Ali Bulaç bu meseleye benzer başka bir meseleye temas etmiş ve Karadavi’nin hadis ilmindeki yeriyle alakalı olarak bir kitap yazan Dr. Muhammed Ekrem Nedvi’nin kadının yemek pişirmesinin erkeğe bir lutfu olduğunu söylemesini şer’i açıdan analiz etmiştir. Aslında yemek pişirme kadının erkeğe bir lutfu değil tevzi-i a’mal yani iş bölümü prensipleri arasındadır. Yani içtimai anlamda bir farizadır. Erkek bu hakkından istiğna ederse o ayrı bir meseledir.  Aslında kadına bu ayrıcalıklı lutfu yapan Nedvi’nin bizzat kendisidir. Ali Bulaç bu hususta şunları yazıyor :

”Geçenlerde SP İstanbul İl Kadın Kolları'nın davetlisi olarak Türkiye'ye gelen Oxford Üniversitesi Öğretim Üyesi, Dr. Muhammed Ekrem Nedvi, 'Kadın yemek pişirme işini erkeğine lütfettiği için yapar' demiş ve eklemiş: "İslam hukukuna göre kadın yemek pişirmek zorunda değildir.  Erkek de kadın gibi yemek pişirmeli. Kadın da erkek gibi okuyacak, ilim öğrenecek!"

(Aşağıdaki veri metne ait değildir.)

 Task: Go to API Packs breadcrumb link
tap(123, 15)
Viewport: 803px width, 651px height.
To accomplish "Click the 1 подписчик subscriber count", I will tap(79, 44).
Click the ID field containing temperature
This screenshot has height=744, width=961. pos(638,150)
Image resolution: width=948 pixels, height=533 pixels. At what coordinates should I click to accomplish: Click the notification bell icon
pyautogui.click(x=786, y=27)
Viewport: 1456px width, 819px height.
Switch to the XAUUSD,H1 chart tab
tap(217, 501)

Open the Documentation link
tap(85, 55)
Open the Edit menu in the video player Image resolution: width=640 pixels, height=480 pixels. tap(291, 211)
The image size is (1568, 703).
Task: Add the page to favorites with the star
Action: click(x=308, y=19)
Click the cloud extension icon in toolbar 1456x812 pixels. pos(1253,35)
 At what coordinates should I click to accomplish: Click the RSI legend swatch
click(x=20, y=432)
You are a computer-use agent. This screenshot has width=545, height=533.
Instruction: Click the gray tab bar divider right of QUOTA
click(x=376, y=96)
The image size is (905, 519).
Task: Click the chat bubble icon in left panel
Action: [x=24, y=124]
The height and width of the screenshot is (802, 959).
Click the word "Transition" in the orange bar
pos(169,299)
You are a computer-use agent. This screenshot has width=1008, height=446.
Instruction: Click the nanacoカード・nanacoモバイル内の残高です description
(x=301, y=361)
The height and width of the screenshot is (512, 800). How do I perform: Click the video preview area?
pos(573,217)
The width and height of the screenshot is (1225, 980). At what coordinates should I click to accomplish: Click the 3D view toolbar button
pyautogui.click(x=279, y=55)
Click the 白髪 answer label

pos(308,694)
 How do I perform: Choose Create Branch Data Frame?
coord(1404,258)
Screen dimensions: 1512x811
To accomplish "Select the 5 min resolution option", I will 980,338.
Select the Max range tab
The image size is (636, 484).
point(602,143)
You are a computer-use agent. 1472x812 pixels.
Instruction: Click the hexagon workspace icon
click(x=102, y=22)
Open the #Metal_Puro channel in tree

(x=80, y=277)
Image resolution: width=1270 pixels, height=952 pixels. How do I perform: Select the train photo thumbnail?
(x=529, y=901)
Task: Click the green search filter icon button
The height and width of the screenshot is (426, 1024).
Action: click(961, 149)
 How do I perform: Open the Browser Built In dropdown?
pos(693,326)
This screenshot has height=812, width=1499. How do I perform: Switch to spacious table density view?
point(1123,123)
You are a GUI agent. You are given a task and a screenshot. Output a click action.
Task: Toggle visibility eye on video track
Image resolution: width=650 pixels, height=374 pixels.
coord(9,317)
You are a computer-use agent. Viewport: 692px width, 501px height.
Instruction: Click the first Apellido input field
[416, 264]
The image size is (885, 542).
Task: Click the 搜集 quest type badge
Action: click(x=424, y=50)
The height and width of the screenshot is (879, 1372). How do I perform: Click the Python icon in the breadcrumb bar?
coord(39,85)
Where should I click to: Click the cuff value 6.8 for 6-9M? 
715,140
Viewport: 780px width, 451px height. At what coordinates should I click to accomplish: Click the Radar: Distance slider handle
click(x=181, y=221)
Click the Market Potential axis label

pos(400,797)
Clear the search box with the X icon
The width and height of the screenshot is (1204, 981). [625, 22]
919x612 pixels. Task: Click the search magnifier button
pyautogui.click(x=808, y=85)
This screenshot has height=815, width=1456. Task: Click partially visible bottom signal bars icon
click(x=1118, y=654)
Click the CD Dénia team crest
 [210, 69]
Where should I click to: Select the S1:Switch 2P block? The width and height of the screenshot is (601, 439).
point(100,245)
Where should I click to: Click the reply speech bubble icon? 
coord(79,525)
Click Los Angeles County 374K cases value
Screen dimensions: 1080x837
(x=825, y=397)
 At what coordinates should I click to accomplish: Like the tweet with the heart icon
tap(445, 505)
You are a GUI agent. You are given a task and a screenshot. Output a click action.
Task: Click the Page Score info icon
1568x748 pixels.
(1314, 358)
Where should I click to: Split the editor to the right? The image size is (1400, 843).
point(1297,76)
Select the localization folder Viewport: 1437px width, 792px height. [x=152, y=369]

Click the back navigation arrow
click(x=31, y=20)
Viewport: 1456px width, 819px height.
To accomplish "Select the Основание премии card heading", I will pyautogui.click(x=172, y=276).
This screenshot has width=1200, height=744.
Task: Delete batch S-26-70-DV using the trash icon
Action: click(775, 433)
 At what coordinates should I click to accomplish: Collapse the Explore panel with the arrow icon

Modern(ist) fakihler arasında hayli yaygın olan bu görüşün modern dünyaya bakan yüzü, İslamiyet'teki aile düzenini Batılı kadın-erkek ilişkisine göre yorumlamayı; geçmişe bakan yüzü yerel/yöresel bir Arap geleneğini İslam'ın amir, genel ve ebedi bir hükmüymüş gibi empoze etmeyi hedefliyor. Fetvanın mantığı fıkıh kitaplarına geçmiş yerel ve yöresel bir geleneğin günümüz modern telakkisine dayanak teşkil etmesine dayanır. Burada "örf ve gelenek" söz konusu olduğuna göre, fetvaya da buradan bakmak lazım. Kur'an, kadınlarla "Ma'ruf üzere geçinme"yi emreder. (4/Nisa, 19) “ Ali Bulaç maruf bağlamında da eşlerin birbirlerinin ihtiyaçlarına cevap vermesinin lüzumuna atıfta bulunur. Bunlar teklifi kurallar değil bedihi ve içtimai kurallardır (Zaman, 10 Mayıs 2010, Pazartesi)…”

Ali Bulaç sözlerini şöyle bağlamış : ”Bizim örfümüzde çocuğa anne bakar, onu emzirir -Allah, çocuğun rızkını annesinin göğsünde halketmiştir-, bakımını üstlenir, bu arada evin işlerini de yürütür. Buna mukabil erkek kadının geçiminden, güvenlik ve sağlığından sorumlu olur. Bu hak ve vecibeler örfün esasını teşkil eder; yazılı kanunlar hükmünde geçerli olan teamüller ve uygulamalardır. Arap yarımadasının daracık bir bölgesindeki bir geleneği İslam'ın amir ve herkese tatbik edilecek bir hükmü değildir….”

Gerçekten de bu hususlarda çokça iltibas var. Kadın hakkı falan derken sonunda kadını farkına varmadan erkeğe ve ortamına yabancılaştırdık ve kabından çıkararak feminen hale getirdik. Erkek dişi birbirinin cüzü ve parçası iken onları atomize ederek bağımsızlaştırdık.  Böylece birbiri olmadan yaşayamayacak insan varlığının iki şıkkını ve çiftini birbirinden ayırdık. Böylece hayatı parçaladık. Bunu da dini kılığa ve kılıfa sokuyor ve büründürüyoruz. Herhalde bundan daha büyük cürüm olamaz.